*** SOURCE DATA
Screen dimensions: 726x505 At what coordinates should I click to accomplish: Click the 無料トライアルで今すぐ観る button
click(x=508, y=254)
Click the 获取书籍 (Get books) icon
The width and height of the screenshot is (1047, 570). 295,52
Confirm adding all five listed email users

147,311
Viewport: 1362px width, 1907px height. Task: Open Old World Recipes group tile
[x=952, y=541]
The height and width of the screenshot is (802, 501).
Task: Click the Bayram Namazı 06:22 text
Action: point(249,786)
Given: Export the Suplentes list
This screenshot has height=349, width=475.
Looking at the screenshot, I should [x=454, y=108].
******
_WHAT THE EXERCISE ASKS_
A word-for-word copy of the data is the expected answer.

_EXERCISE RESPONSE_
Screen dimensions: 726x505 At what coordinates should I click to accomplish: Click the 無料トライアルで今すぐ観る button
click(x=508, y=254)
Click the 获取书籍 (Get books) icon
The width and height of the screenshot is (1047, 570). 295,52
Confirm adding all five listed email users

147,311
Viewport: 1362px width, 1907px height. Task: Open Old World Recipes group tile
[x=952, y=541]
The height and width of the screenshot is (802, 501).
Task: Click the Bayram Namazı 06:22 text
Action: point(249,786)
Given: Export the Suplentes list
This screenshot has height=349, width=475.
Looking at the screenshot, I should [x=454, y=108].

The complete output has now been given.